In this work, we have studied the effects of exogenous L-arginine on the production of NO by regulating the expression of iNOS proteins. We have also studied the effect of exogenous arginine on cholestatic liver injury. Recent observations provide evidence that NO plays an important role in liver disease, but little is known about the role of arginine-iNOS pathways in cholestatic liver injury [3, 13]. Bile duct ligation in the rat is a good model to study drugs that might prevent or reverse liver injury [3]. In this study’s experiments, we have shown that, after seven days of biliary obstruction, liver damage was well established and is accompanied by decreased production of iNOS protein and elevated liver enzymes. As a consequence of the decrease in iNOS synthesis, liver blood supply and perfusion decreased. Ischemia and necrosis were observed in the liver under light microscopy [14].

Recent researches about the role of NO in the regulation of hepatic microcirculation have shown that the L-arginine-derived iNOS activation supports vasodilatation and inhibition of platelet functions. NO may exhibit its protective effects against liver injury through vasodilatation and inhibition of platelet and macrophage activities [15, 16]. In addition, studies in cholestatic rats have shown an association with hepatic ischemia because of the deficient production of iNOS and protein. This supports the hypothesis that NO regulates blood flow in cholestatic rats [17, 18].

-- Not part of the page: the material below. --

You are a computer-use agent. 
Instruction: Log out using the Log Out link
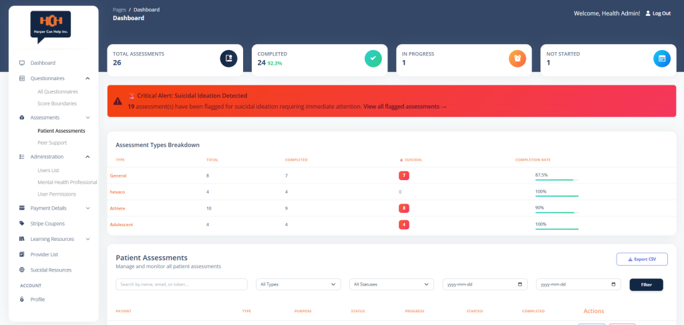point(657,13)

However, different results were shown for the production of NO in acute cholestasis. While several studies have suggested that there is overproduction of NO in their experimental models of bile duct ligation [19], the results of other studies about cholestasis do not support this hypothesis [13] because they do observe the inhibition of NO production in cholestasis. Also, endogen iNOS activity was not increased, even in portal-hypertensive and cirrhotic rats [20, 21]. The same is true for BDL rats, as we have shown immunohistochemically in the current study [13].

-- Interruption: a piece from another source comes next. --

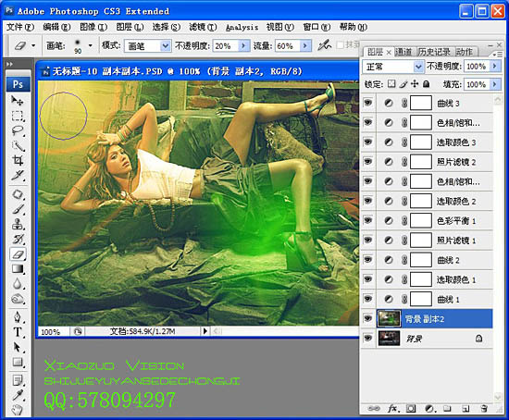Select the Clone Stamp tool

pyautogui.click(x=18, y=224)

In the current study, after exogenous L-arginine administration to cholestatic rats, iNOS expression and nitric oxide production were significantly increased and shown immunohistochemically for the first time. There is no previous study that has investigated the effects of exogenous L-arginine on liver iNOS expression and histopathological changes in acute cholestasis. Exogenous L-arginine is important because several studies have shown that L-arginine utilization is increased during obstructive cholestasis or endotoxemia [22, 23], and exogenous L-arginine administration partially but significantly prevented the elevation of liver enzymes. However, there are no studies about the histopathological findings of exogenous L-arginine on cholestatic liver injury. Our study showed that histopathological changes, such as focal necrosis, new bile canaliculi proliferation, and periportal leukocyte infiltration, were partially but significantly prevented by exogenous L-arginine in obstructive jaundiced rats. L-arginine played a protective role by inducing iNOS expression and NO synthesis, and this is also shown histopathologically and immunohistochemically for the first time.

Muriel and González [3] and [23] have shown the effects of exogenous L-arginine in BDL rats with liver enzymes with markers of liver damage. Muriel suggested that L-arginine-induced NO production plays a protective role in cholestatic liver injury induced by 3-day biliary obstruction and showed this through decreased liver enzyme levels and lipid peroxidation, but further studies are needed to show the protective effects of exogenous L-arginine with histopathological findings and specific markers of liver injury [23]. The current experimental study has demonstrated that exogenous L-arginine partially but significantly decreases the liver enzyme levels and histopathological liver injury.

In summary, the present study suggests that L-arginine treatment partially but significantly prevents the liver injury in acute cholestasis by stimulation of iNOS expression and NO synthesis. This is shown histopathologically and immunohistochemically for the first time.